Kehf Suresinin 45. Ayeti Ne Anlatıyor?
Kehf suresinin 45. ayetinde ne anlatılmak isteniyor? Dünya’nın fâni olduğunu bildiren âyet; Kehf suresinin 45. ayetinin Arapçası, meali ve tefsirini yazımızda okuyabilirsiniz...
Kehf Suresinin 45. ayetinde şöyle buyrulur:
Kehf Suresi 45. Ayet Arapça:
وَاضْرِبْ لَهُمْ مَثَلَ الْحَيٰوةِ الدُّنْيَا كَمَٓاءٍ اَنْزَلْنَاهُ مِنَ السَّمَٓاءِ فَاخْتَلَطَ بِه۪ نَبَاتُ الْاَرْضِ فَاَصْبَحَ هَش۪يمًا تَذْرُوهُ الرِّيَاحُۜ وَكَانَ اللّٰهُ عَلٰى كُلِّ شَيْءٍ مُقْتَدِرًا
Kehf Suresi 45. Ayet Meali:
Onlara dünya hayatının örneğini de ver: O gökten indirdiğimiz bir su gibidir; yerdeki (onu emen) bitkiyle karışmış, sonra (zamanı gelince) bitki rüzgârın savurduğu çerçöp hâline gelmiştir. Allah, her şeyi yapabilecek güçtedir. (Kehf, 18/45)
FÂNİ DÜNYA
Bilgi:
Mekkeli bazı zenginler mallarının ve çocuklarının çokluğuyla övünüyor, İslam dinine girmeye tenezzül etmiyor ve hayatın sadece dünyadan ibaret olduğunu iddia ediyorlardı. Bu ayette Yüce Allah, dünya hayatını ve onun süsünü suya benzetmiştir.

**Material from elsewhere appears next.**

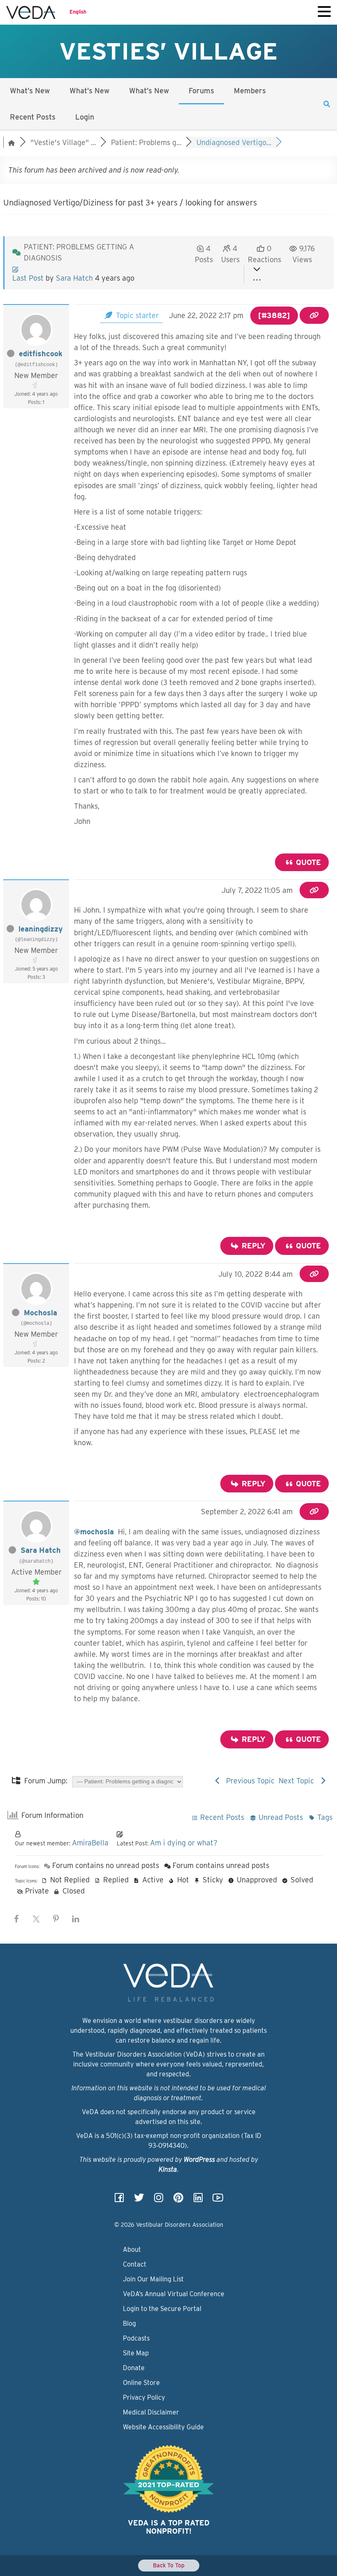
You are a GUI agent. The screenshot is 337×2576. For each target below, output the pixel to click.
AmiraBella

Bitkilere hayat veren su, nasıl bir müddet sonra çekiliyor ve akabinde yemyeşil bitki örtüsü kuruyup toz toprağa karışıyorsa Allah’ın takdir ettiği zaman geldiğinde dünya hayatı da tümüyle sona erecektir. Bir başka ifadeyle dünya hayatı fanidir. Fani olan sona erecektir. Kalıcı olan ise imanımız ve ameli sâlihimizdir.
Mesaj:
- İçinde devamlı kalacağımızı zannederek, ne kadar bağlansak da dünya hayatı fanidir/geçicidir.
- Dünya hayatı ahiretteki konumumuzu belirleyecek olan imtihan yerinden ibarettir.
Kelime Dağarcığı:
Fânî: Ölümlü, geçici.
Kaynak: Diyanet, Kur'an-ı Kerim'den Serlevha Ayetler
TEFSİR
Kehf Suresi 45. Ayet Tefsiri:
- Onlara dünya hayatını şu örnekle anlat: Gökten su indiririz de onunla yeryüzünde bitkiler yeşerip gürleşir, sarmaş dolaş olur; sonunda kuruyarak rüzgârın savuracağı çerçöp hâline gelir. Allah’ın her şeyi yapmaya gücü yeter.
Bu misâl, dünya hayatının faniliğini, gelip geçiciliğini ve gönül bağlamaya değmeyeceğini beyân eder. (bk. Yûnus 10/24) Âyette son derece hızlandırılmış bir üslup kullanıldığı görülür: Gökten su iniyor, hemen onunla yeryüzünün bitkileri yeşerip birbirine karışıyor, hemen hiç beklemeden rüzgârların kökünden söküp savurduğu çerçöp hâline geliyor. Âyet içindeki cümlecikleri birbirine bağlayan ف (fe) harfleri bu sürati ifade ediyor. İşte dünya hayatı ve nimetleri de böyledir; kısa sürede zevâl bulmaktadır. İnsan hayatı da böyledir. Bakarsın o dirilik ve tazelikte hoş bir hâle gelir. Ömür bitip ölüm vakti gelince fenâ rüzgârı onun dalını budağını kurutur. Yokluk rüzgârı onun hırs, tama, arzu ve emel harmanlarını savurur.
Şâir Nâilî der ki:
“Bu gülistâna da bir gün eser semûm-i ‘Âdem,
Gider bu neşv ü nümâlar ne gül, ne hâr kalır.”
“Güllerle, çiçeklerle bezenmiş bu gül bahçesine de bir gün yakıp yok edici zehirli bir rüzgâr eser de bu neşeler, bu gösterişler elden gider. O güzelim bahçede ne gül kalır, ne de diken.”